Beyond Blighty: Is a strong Tea party good for the Democrats?

The Democrats in the United States unveiled their new logo today, perhaps in a hope to reenergise the brand after being damaged from two years in power. It had looked like the midterms in November, which elect all of the House of Representatives and a third of the Senate, would be an unhappy time for the Democratic party, but recent primary results have given some hope to the party of President Obama.

Tea Party candidates have won the Republican nominations in several Senate and Congressional seats currently held by the Democrats which the Republicans had hoped to win this November. However, the Tea Party candidates, although able to galvanise the far-right, look unelectable when put before the general public (according to the polls).

In order to regain power, a party must move to the centre. This is true of parties, both left and right, in all countries of the world. However, the Republican voters (if not the Republican leadership) are moving to the right.
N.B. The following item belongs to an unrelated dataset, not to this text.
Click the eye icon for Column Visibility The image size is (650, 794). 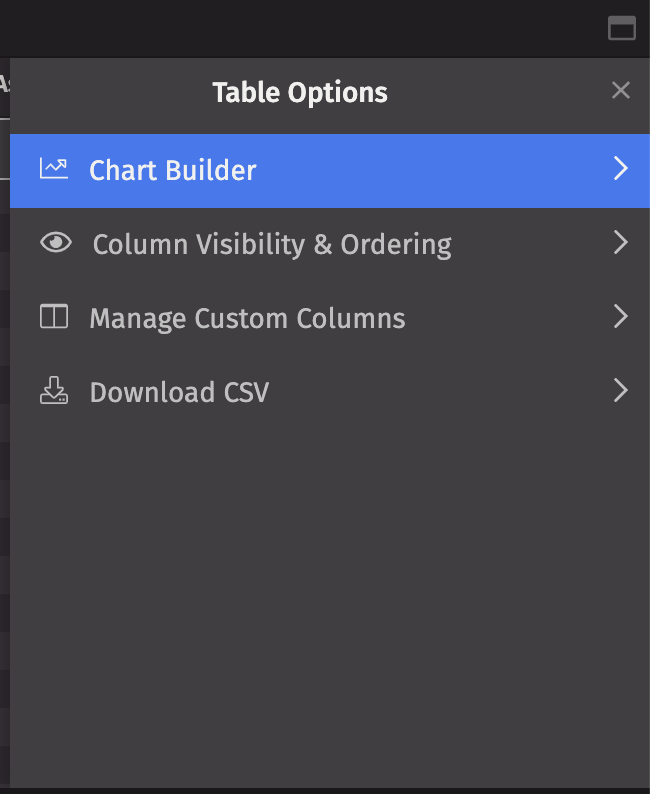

This trend can best be seen in the fortunes of Sarah Palin, the former Governor of Alaska and John McCain's 2008 running mate, who has come to personify the Tea Party movement. It's almost certain that she will announce her candidacy for President early next year and, if the strength of the Tea Party continues, she has a very good chance of getting the Republican nomination for the 2012 Presidential election. Governor Palin is extraordinarily popular with the right wing of American politics, but she is truly terrifying to Democrats, independents and even moderate Republicans.

The Tea Party came into being as the American right's response to President Obama's left wing policies. It would be ironic if the strength of the Tea Party led to President Obama securing a second term in the White House.